MicroRNAs are frequently expressed in clusters, which often prevent the attribution of an individual microRNA to a specific function. Single overexpression of miR17, a microRNA belonging to a six-microRNA cluster, shows it controls heart, spleen and liver development by targeting fibronectin.

Notch1 inhibits cardiac progenitor cell expansion by preventing the accumulation of phosphorylated β-catenin, which normally promotes their proliferation. In a feedback loop, Notch1 positively regulates the expression of cardiac transcription factors to induce progenitor cell differentiation, whereas β-catenin has the reverse effect.

The tumour suppressor protein VHL, which is inactivated in hereditary and sporadic forms of renal cell carcinoma, is found at the mitotic spindle in mammalian cells. VHL inactivation leads to unstable astral microtubules and spindle misorientation as well as to reduced levels of Mad2, resulting in spindle checkpoint weakening and genomic instability.

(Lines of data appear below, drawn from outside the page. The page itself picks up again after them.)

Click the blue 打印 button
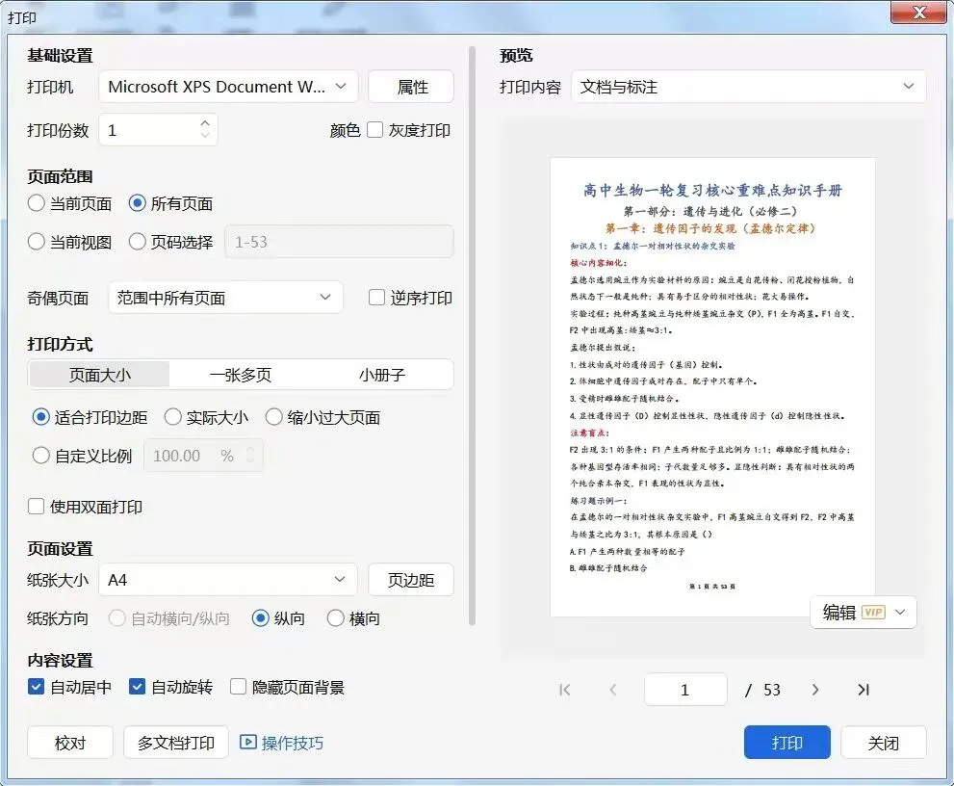The height and width of the screenshot is (786, 954). [786, 743]
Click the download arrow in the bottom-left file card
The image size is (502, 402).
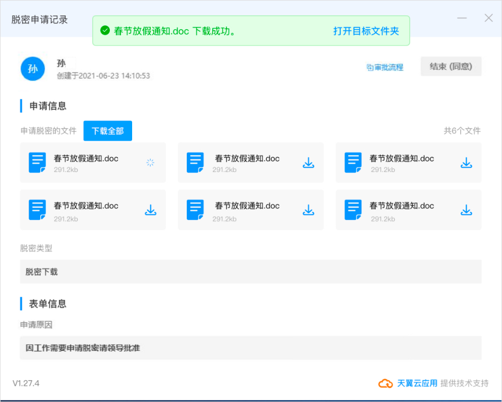point(150,210)
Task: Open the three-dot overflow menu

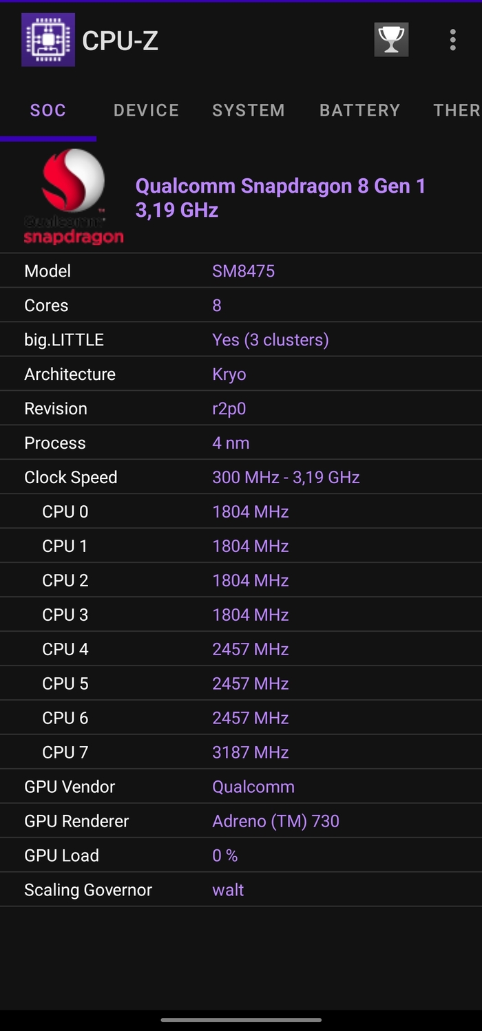Action: [452, 40]
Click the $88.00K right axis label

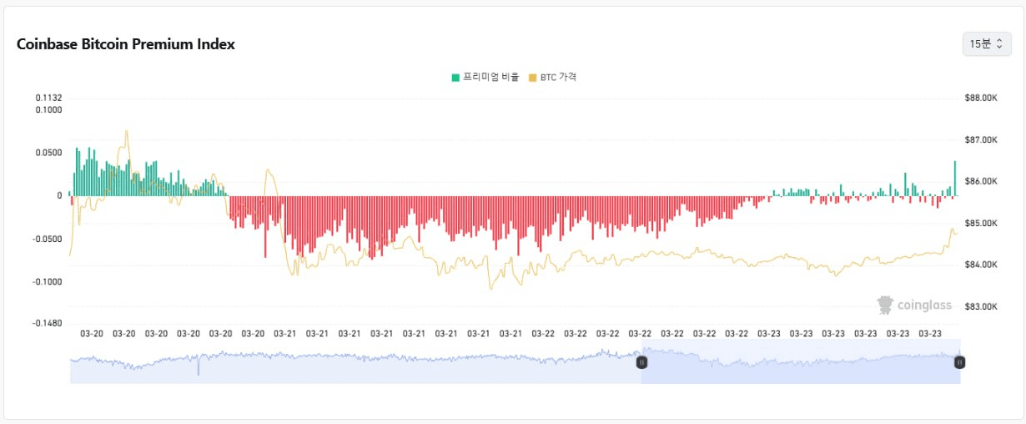click(980, 98)
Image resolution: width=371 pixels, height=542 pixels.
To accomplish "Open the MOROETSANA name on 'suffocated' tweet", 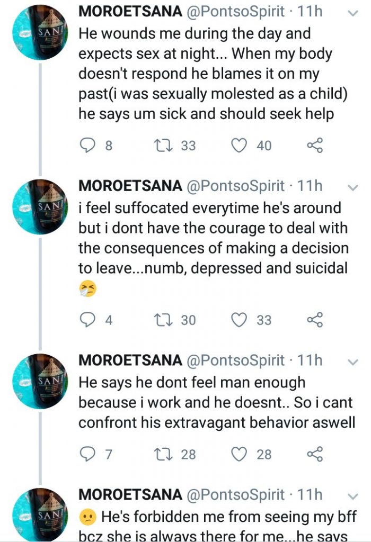I will (x=130, y=186).
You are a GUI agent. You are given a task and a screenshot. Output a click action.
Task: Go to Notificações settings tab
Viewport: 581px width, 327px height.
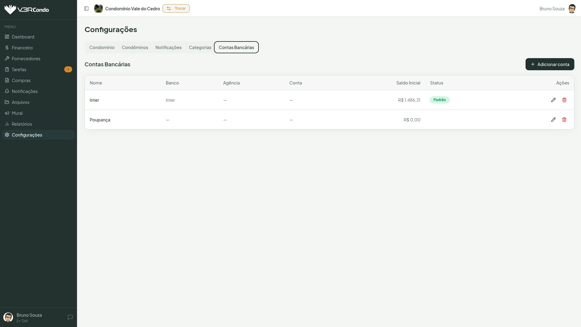(x=168, y=47)
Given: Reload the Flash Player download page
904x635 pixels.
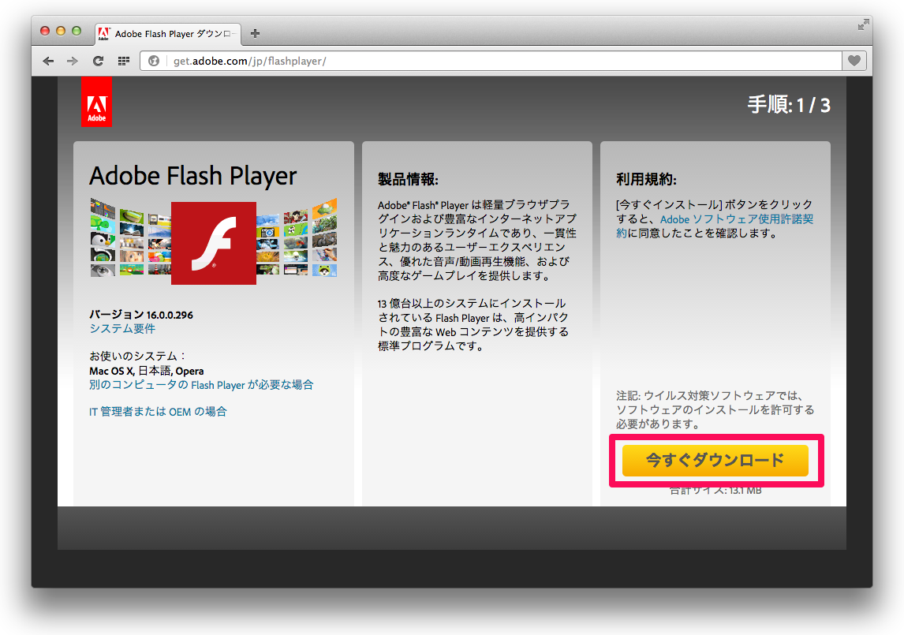Looking at the screenshot, I should (x=98, y=61).
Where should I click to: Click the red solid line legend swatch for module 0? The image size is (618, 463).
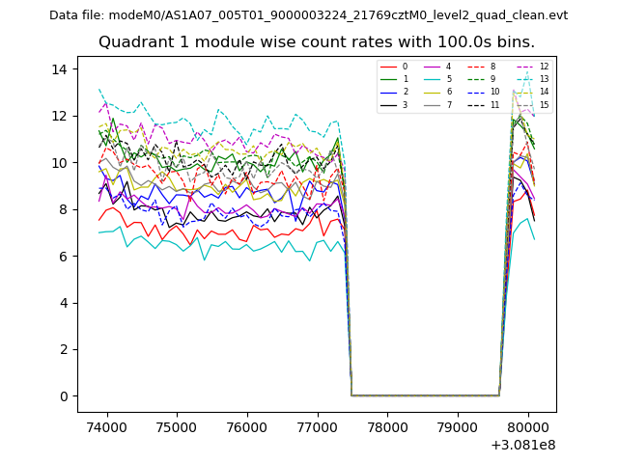point(388,67)
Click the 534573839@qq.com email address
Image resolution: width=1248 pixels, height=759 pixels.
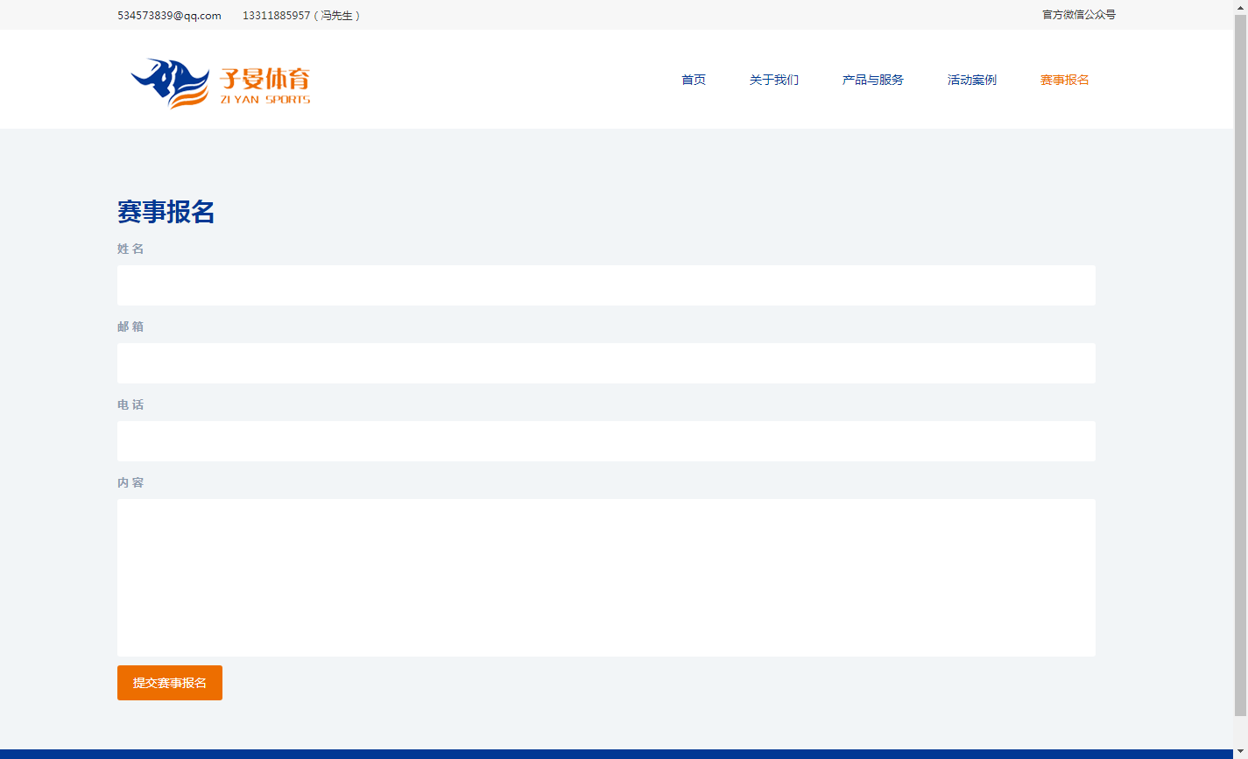coord(169,16)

During neuronal development, the axonal growth rate is regulated in conjunction with pathfinding. Stimulation of localized mRNA translation of the polarity protein PAR3 by neural growth factor (NGF) and netrin-1 is now shown to be required for axonal outgrowth.

Pin1 regulates protein degradation and is now shown to control the ubiquitylation status of its targets. In yeast, Pin1 decreases the ubiquitylation of the transcription factor Spt23 to activate it, while low Pin1 levels increase its degradation. Similarly, inhibition of Pin1 in mammalian cells increases p53 ubiquitylation and nuclear degradation.

TGF-β mediates epithelial-mesenchymal transitions (EMT) during tumorigenesis but the molecular mechanisms driving this effect have been unclear. The transcriptional repressor SNAIL1 and the downstream effector of TGF-β SMAD3/4 cooperate to repress gene expression during TGF-β-mediated EMT.

Cells with a single short telomere and lacking telomerase continue to divide until they activate a Mec1/ATR-dependent checkpoint, causing senescence.

Persistent DNA damage activation and oncogene-induced senescence stimulate secretion of the inflammatory cytokine IL-6, which is mediated by the damage-response pathway including ATM, NBS1 and CHK2. Tumours with an activated DNA damage response show elevated IL-6 and invasiveness.

The Cdk4–pRb–E2F1 pathway is shown to have a role in insulin secretion in b cells by controlling the expression of a subunit of the K+ATP channel through E2F1 binding to its promoter.

Cells with a single short telomere and lacking telomerase mount a damage response consisting of recruitment of DNA damage checkpoint proteins, Cdc13, RPA and Rad52, many generations before senescence and in addition show tethering of the short telomere to the nuclear pore complex.